Your output should be the lines below from the one with "Where should I click to: Click the calendar" through the one with "The image size is (800, 562).", copied exactly, pictures excluded.
Top of DATA IN THIS EXERCISE
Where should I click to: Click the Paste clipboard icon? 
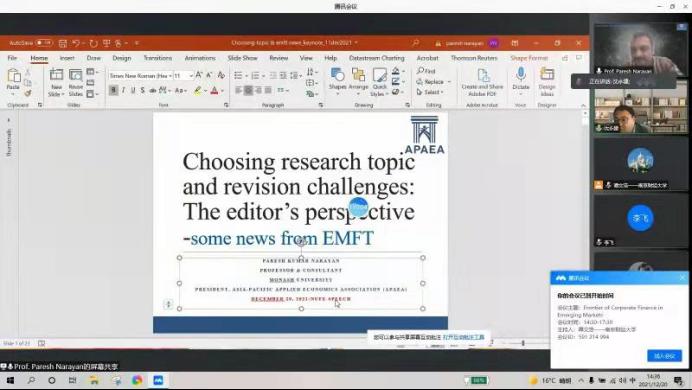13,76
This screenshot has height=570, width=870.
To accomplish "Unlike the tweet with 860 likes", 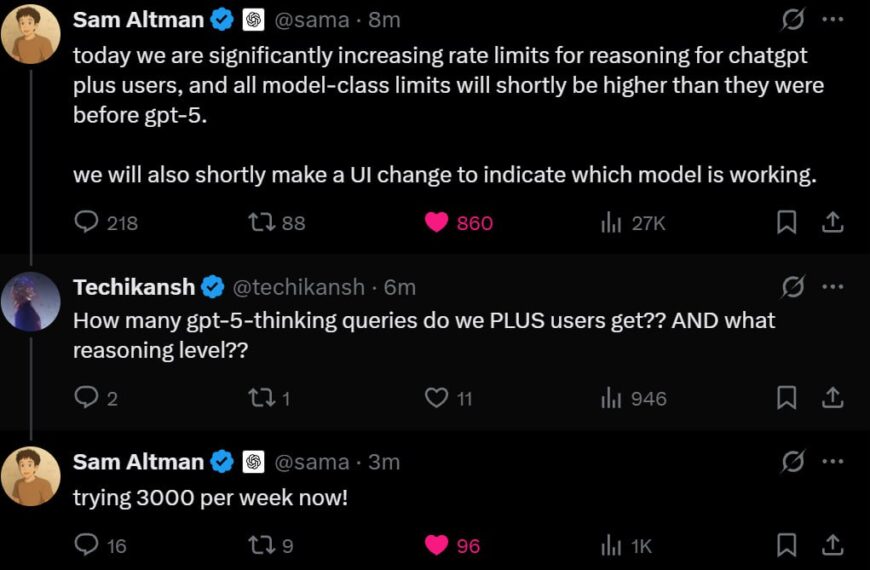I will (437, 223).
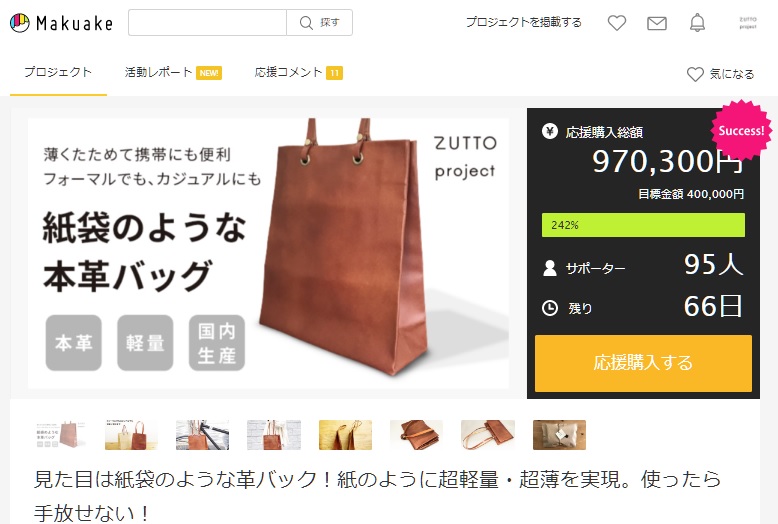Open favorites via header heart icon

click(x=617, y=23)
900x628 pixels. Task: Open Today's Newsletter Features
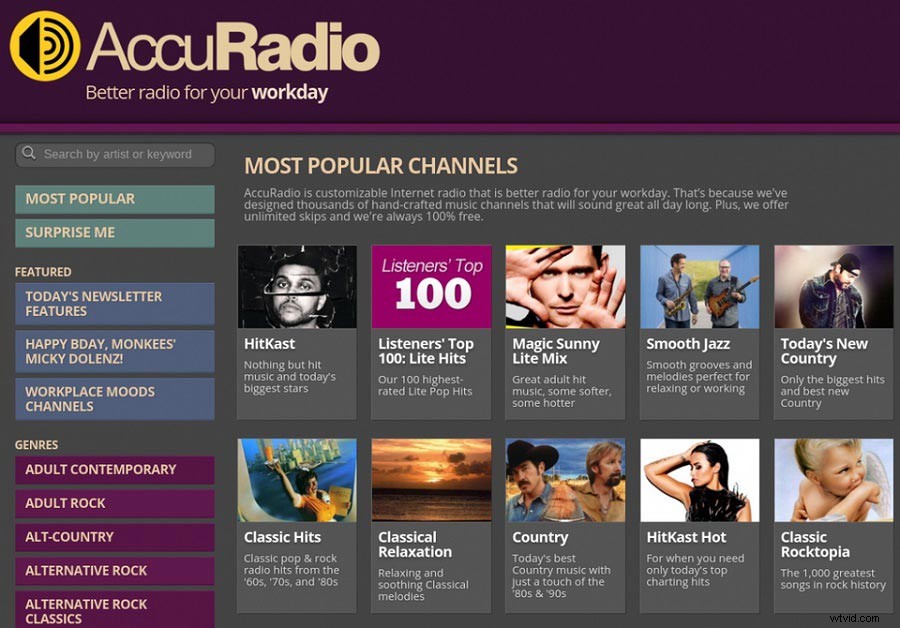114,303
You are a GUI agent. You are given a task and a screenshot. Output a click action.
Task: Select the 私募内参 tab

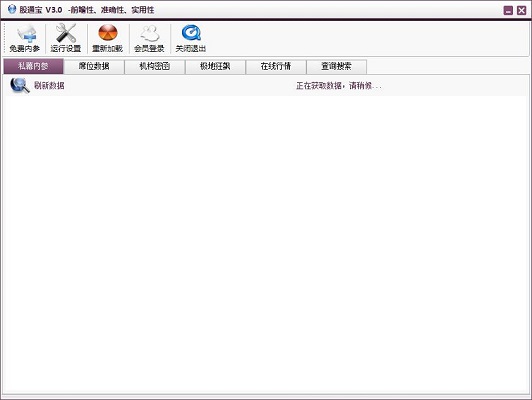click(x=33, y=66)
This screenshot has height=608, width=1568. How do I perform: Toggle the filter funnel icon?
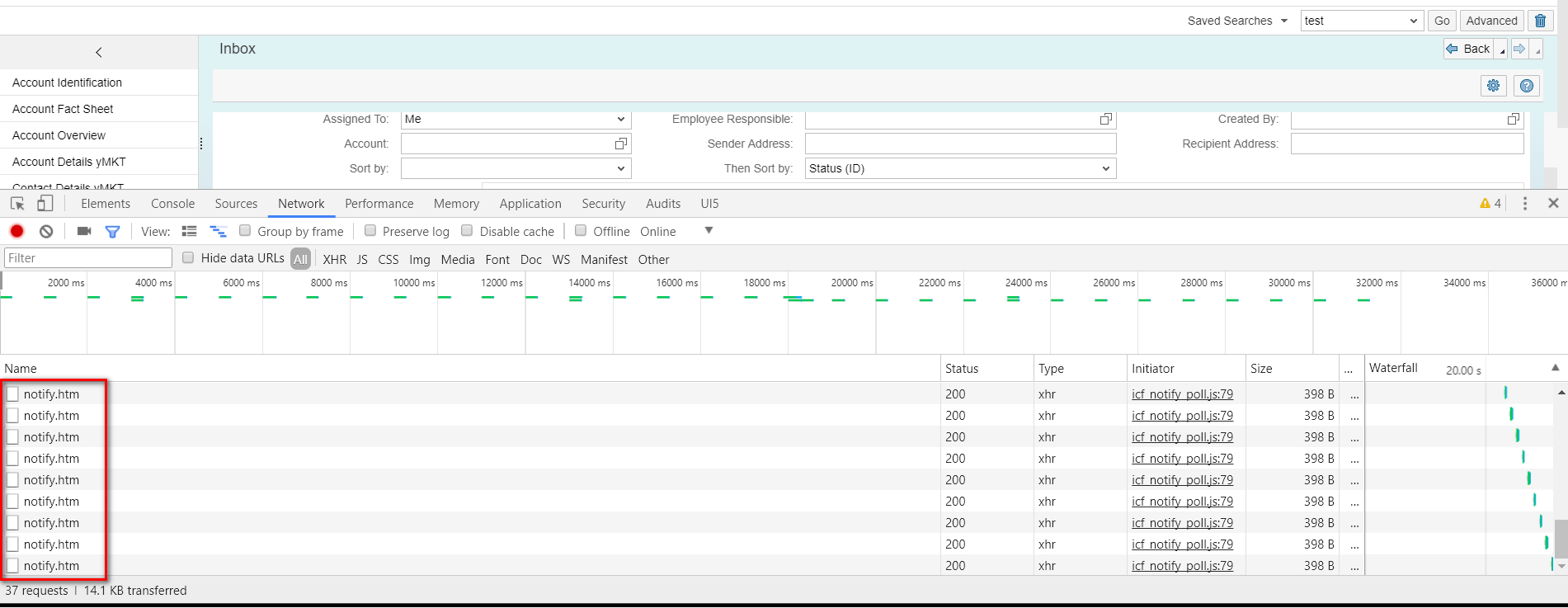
Bottom of DATA IN THIS EXERCISE
Top of DATA IN THIS EXERCISE
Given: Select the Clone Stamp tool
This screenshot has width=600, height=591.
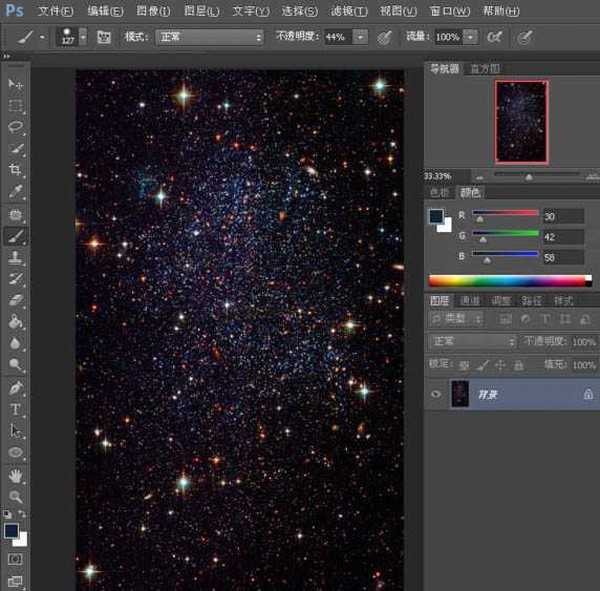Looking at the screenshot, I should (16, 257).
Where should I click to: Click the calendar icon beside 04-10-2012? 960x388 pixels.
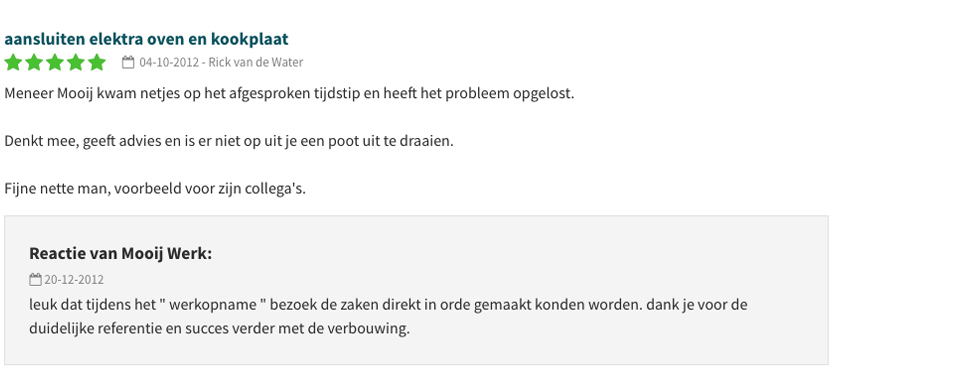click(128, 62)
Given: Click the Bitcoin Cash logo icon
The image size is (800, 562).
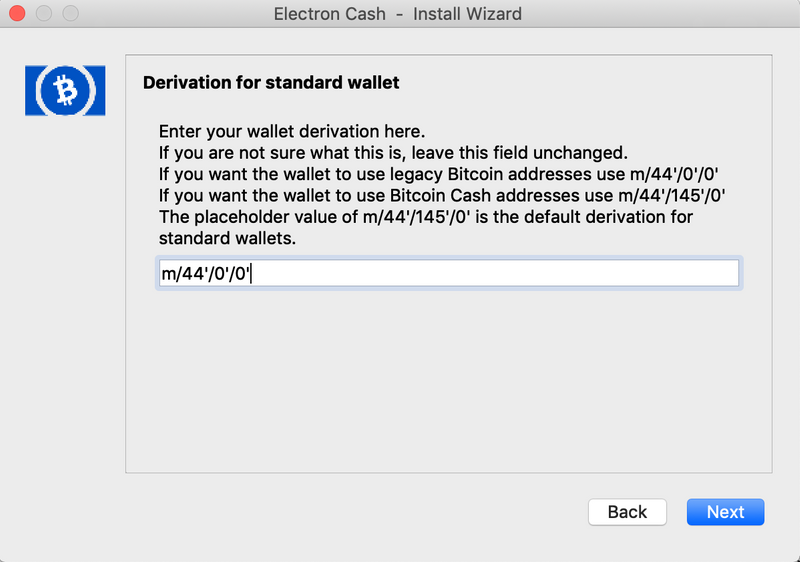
Bottom of DATA IN THIS EXERCISE
COMPLETED TASK —
Where should I click to: Click the calendar icon beside 04-10-2012? 960x388 pixels.
click(128, 62)
Given: Click the Bitcoin Cash logo icon
The image size is (800, 562).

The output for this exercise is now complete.